DATA SUPPLIED START

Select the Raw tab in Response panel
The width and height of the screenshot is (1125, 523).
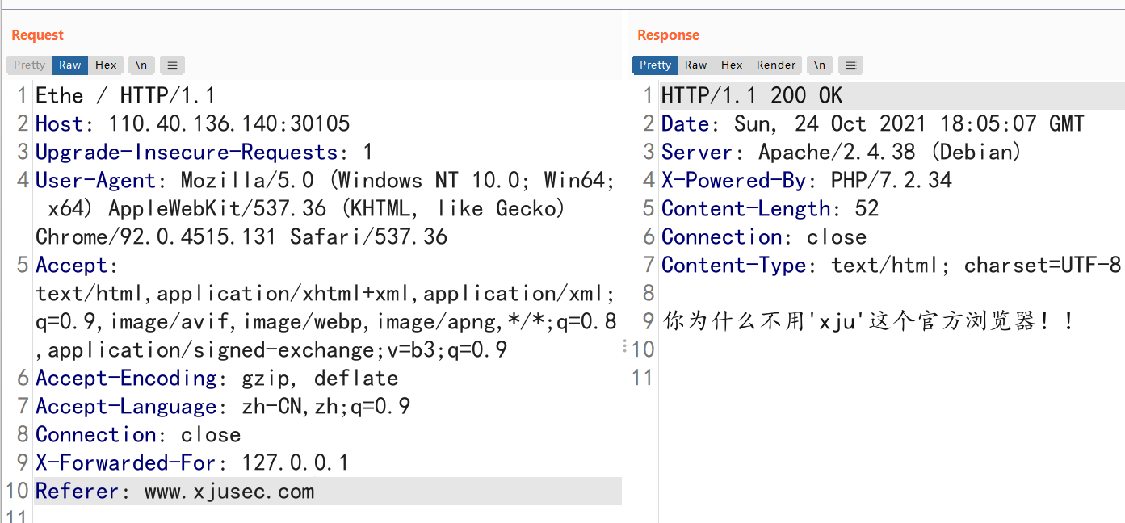coord(695,65)
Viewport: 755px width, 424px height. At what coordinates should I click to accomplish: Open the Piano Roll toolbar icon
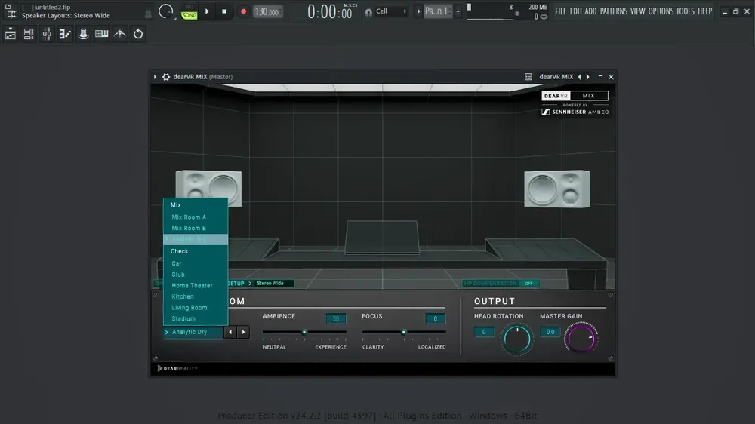65,34
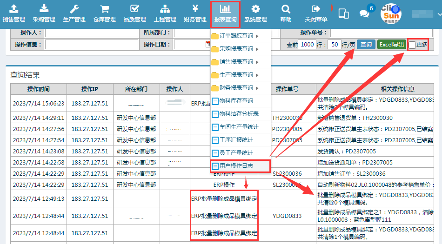Viewport: 442px width, 244px height.
Task: Click the 帮助 help magnifier icon
Action: point(286,13)
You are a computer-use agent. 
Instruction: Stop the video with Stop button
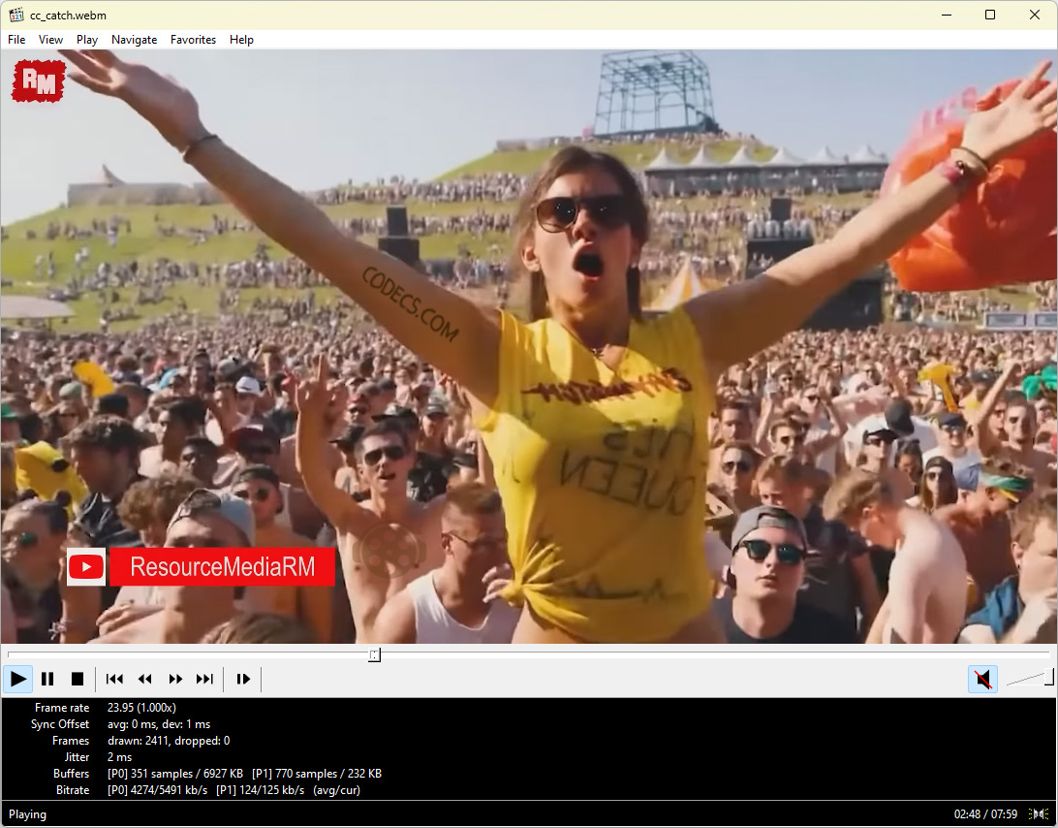(78, 679)
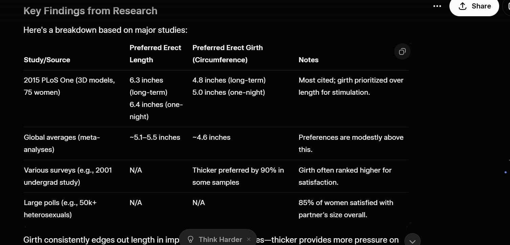Copy the table with the copy icon
The width and height of the screenshot is (510, 245).
coord(402,51)
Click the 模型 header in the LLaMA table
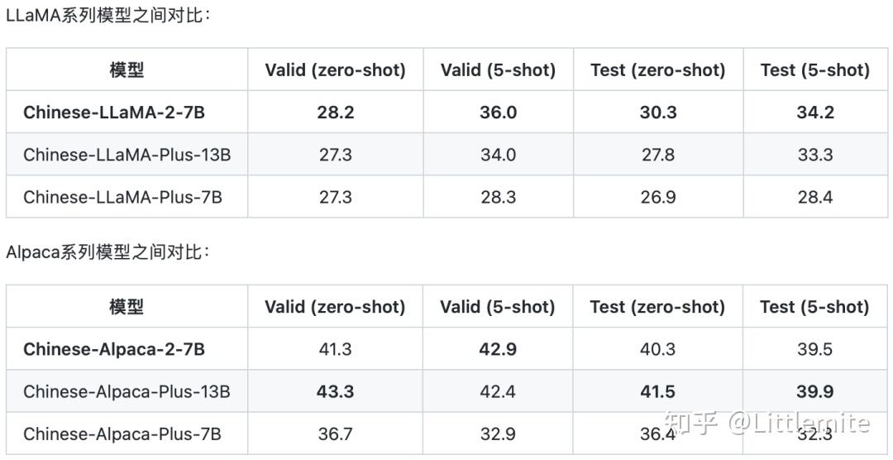 click(x=127, y=70)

DATA SUPPLIED END

### TASK GOAL
Everything above except the pictures must be restated exactly.

### ANSWER SPACE
Select the Raw tab in Response panel
The width and height of the screenshot is (1125, 523).
coord(695,65)
Viewport: 755px width, 424px height. At what coordinates should I click to accomplish: Open the Piano Roll toolbar icon
65,34
Viewport: 442px width, 244px height.
Task: Click the 帮助 help magnifier icon
Action: point(286,13)
You are a computer-use agent. 
Instruction: Stop the video with Stop button
(78, 679)
Copy the table with the copy icon
The width and height of the screenshot is (510, 245).
coord(402,51)
Click the 模型 header in the LLaMA table
 click(x=127, y=70)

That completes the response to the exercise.